Temperament


What do we know?

Synthesis of experts' texts - Published online October 5, 2007

Thomas, Chess and colleagues identified nine temperament dimensions: activity level, rhythmicity, approach-withdrawal, adaptability, threshold, intensity, mood, distractibility and attention span-persistence. A revised list reflecting subsequent research includes extraversion or surgency, which is related to positive affect, activity level, impulsivity and risk-taking; negative affectivity, which is related to fear, anger, sadness and discomfort; and effortful control, which is related to attention shifting and focusing, perceptual sensitivity, and inhibitory and activational control. These last three dimensions have been found consistently in parent reports of temperament in early and middle childhood.
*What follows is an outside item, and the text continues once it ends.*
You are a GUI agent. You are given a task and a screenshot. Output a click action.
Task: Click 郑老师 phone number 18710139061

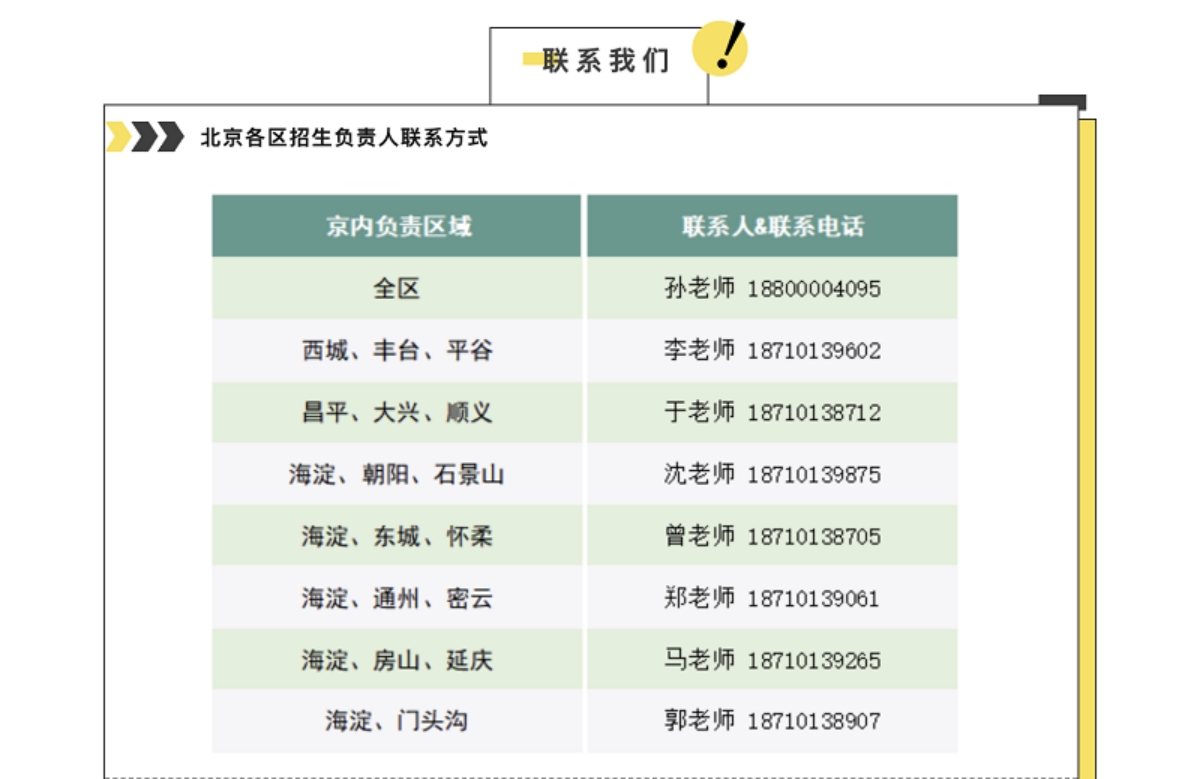[x=814, y=599]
Temperament also develops over time. During the first few months of life, individual differences can be observed in attentional orienting, distress proneness, positive affect and approach, and frustration. Late in the first year and beyond, there may be individual differences in fearful inhibition to novel or intense stimuli. Some infants who previously responded rapidly to new objects or people may now approach more slowly, or not approach at all. It is also late in the first year of life that children begin to develop effortful control.

Children’s temperaments shape their outcomes, in part by forming the ways that children engage and evoke responses from their environments. Children interpret their environmental experiences differently depending on their temperaments. For example, anxious and irritable children tend to perceive negative events as more threatening than do children with a lower level of negative emotions.

It is clear that effortful control is linked to positive development, even in the first five years of life. For example, laboratory or parent-report measures of toddlers’ and preschoolers’ effortful control have been associated with lower levels of problem behaviours. In addition, young children’s effortful control has been found to correlate with and predict low levels of negative emotion, highly committed compliance, high levels of social competence, and conscience. Effortful control also plays a role in the responses evoked. As children grow, they are increasingly held responsible for their own behaviour; children who are not well regulated are therefore likely to elicit negative reactions from both peers and adults.

Links have also been identified between temperament and the development of psychopathology. Temperament may heighten responses to stressful events or buffer against risk. Relationships have been found between temperamental fearful inhibition and later anxiety, negative affectivity and depression. Extraversion/surgency and low effortful control have also been associated with the development of behaviour problems.

Yet while there is consensus that temperament is shaped by biological processes, recent research with infant twin pairs has made it clear that children’s individual differences are shaped by environmental experiences as well, even during infancy. Different parenting strategies may help to augment or diminish certain aspects of a child’s temperament. Beyond the family environment, children’s school environment, peer relationships and neighbourhoods can also have a major impact on whether children’s early temperaments remain stable and on whether their temperaments lead to good or poor outcomes.